MULTIPLE HEREDITARY EXOSTOSES (MHE)
MHE is an autosomal dominant condition that presents with multiple osteochondromas scattered throughout the skeleton, most often in the metaphyses of long bones. These lesions appear as multiple bony protrusions on X-ray, with cartilage caps visible on MRI. The pattern of lesion distribution and the presence of a cartilage cap are key to diagnosing MHE and distinguishing it from solitary osteochondromas (2, 16).

MELORHEOSTOSIS
Melorheostosis is a rare sclerosing bone disorder, typically seen on radiographs with a "flowing" or "dripping candle-wax" appearance, where cortical sclerosis extends along the bone shaft. X-rays show irregular cortical thickening with a serpentine pattern. CT provides a more detailed view of the sclerosis, and MRI usually shows low signal intensity across all sequences due to the dense cortical sclerosis (6-8).

CAFFEY SYNDROME
This is a rare disorder in infants, that is characterized by periosteal reaction and cortical thickening, particularly in the long bones, with swelling of soft tissues. Radiographs show periosteal new bone formation along the shafts of long bones, with cortical thickening and the characteristic "onion-skin" appearance. MRI reveals soft tissue swelling with abnormal signal intensities corresponding to the periosteal reactions. Though self-limiting, it can cause significant skeletal deformities in some cases (9, 10).

MAFFUCCI SYNDROME
Maffucci syndrome is characterizaed by multiple enchondromas and soft tissue hemangiomas. On radiographs, the enchondromas appear as well-defined, radiolucent lesions with calcified ring-like patterns. MRI is helpful for detecting hemangiomas, which appear as well-defined, hyperintense lesions on T2-WI. This syndrome also has a higher risk of malignant transformation of enchondromas, making imaging surveillance critical (4).

OLLIER DISEASE
Ollier disease is similar to Maffucci syndrome but lacks soft tissue hemangiomas. The hallmark on radiographs is multiple well-defined enchondromas, most commonly in the metaphyses of long bones. CT and MRI may reveal lobulated masses with calcified areas. MRI is especially useful for monitoring changes in bone marrow and detecting malignant transformation, which can occur in some cases (3, 4).

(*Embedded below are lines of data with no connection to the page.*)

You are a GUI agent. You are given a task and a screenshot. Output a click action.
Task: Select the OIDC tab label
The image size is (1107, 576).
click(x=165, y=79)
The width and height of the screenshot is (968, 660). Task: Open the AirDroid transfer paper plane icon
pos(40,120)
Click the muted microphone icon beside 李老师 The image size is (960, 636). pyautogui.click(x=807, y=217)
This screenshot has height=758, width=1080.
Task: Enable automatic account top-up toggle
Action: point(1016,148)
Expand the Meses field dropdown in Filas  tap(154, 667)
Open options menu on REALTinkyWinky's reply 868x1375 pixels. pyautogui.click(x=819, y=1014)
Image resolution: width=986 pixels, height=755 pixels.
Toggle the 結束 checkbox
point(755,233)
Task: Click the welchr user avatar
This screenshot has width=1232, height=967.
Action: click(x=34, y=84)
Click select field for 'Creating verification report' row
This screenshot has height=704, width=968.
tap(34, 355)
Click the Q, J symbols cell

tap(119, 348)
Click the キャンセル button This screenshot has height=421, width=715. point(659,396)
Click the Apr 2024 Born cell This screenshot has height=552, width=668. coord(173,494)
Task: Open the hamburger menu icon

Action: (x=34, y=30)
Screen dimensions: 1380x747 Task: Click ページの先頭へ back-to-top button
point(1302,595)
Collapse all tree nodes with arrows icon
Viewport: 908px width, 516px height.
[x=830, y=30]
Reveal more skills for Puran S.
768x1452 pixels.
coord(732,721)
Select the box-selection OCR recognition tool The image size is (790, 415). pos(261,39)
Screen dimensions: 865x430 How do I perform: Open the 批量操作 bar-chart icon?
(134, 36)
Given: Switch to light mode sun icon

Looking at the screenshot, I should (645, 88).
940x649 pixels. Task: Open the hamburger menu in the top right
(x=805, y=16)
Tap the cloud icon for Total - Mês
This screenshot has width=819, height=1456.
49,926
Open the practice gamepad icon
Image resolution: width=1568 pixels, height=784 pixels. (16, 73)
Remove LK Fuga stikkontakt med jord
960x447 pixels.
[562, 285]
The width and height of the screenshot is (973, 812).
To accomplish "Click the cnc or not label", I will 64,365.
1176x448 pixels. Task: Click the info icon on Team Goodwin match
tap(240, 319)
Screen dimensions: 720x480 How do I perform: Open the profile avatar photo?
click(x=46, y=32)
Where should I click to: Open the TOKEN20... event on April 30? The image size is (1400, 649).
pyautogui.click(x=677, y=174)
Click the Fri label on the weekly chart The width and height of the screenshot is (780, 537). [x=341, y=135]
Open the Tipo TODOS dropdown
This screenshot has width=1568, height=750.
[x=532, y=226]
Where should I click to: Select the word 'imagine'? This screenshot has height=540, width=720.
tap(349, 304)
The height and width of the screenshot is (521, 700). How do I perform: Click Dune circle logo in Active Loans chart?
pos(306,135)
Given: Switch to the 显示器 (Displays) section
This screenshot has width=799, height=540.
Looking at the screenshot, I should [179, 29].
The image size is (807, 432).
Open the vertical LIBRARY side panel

ENGELMANN-CAMURATI SYNDROME (ECS)
ECS, known as progressive diaphyseal dysplasia, is an uncommon disease. The diagnosis is based on the clinical symptoms and laboratory findings, but is confirmed by the radiological images. The characteristic radiological manifestations are fusiform cortical thickening of the long bones, bilateral and symmetric. CT and MRI help assess bone involvement, with MRI showing low signal intensity due to sclerosis and can also evaluate associated muscle atrophy (15).

PAGET’S DISEASE
Paget disease is a chronic bone disorder characterized by excessive bone remodeling, usually affecting the pelvis, spine and long bones. Radiographs initially show a "coarsened" trabecular pattern, with cortical thickening and enlargement of affected bones, and a mixed lytic and sclerotic pattern. As the disease progresses, bones may become more brittle and deformed, with a characteristic "cotton-wool" appearance in the skull. CT and MRI provide better visualization of trabecular changes and cortical thickening, with MRI showing variable signal intensity depending on the phase of the disease (13, 14).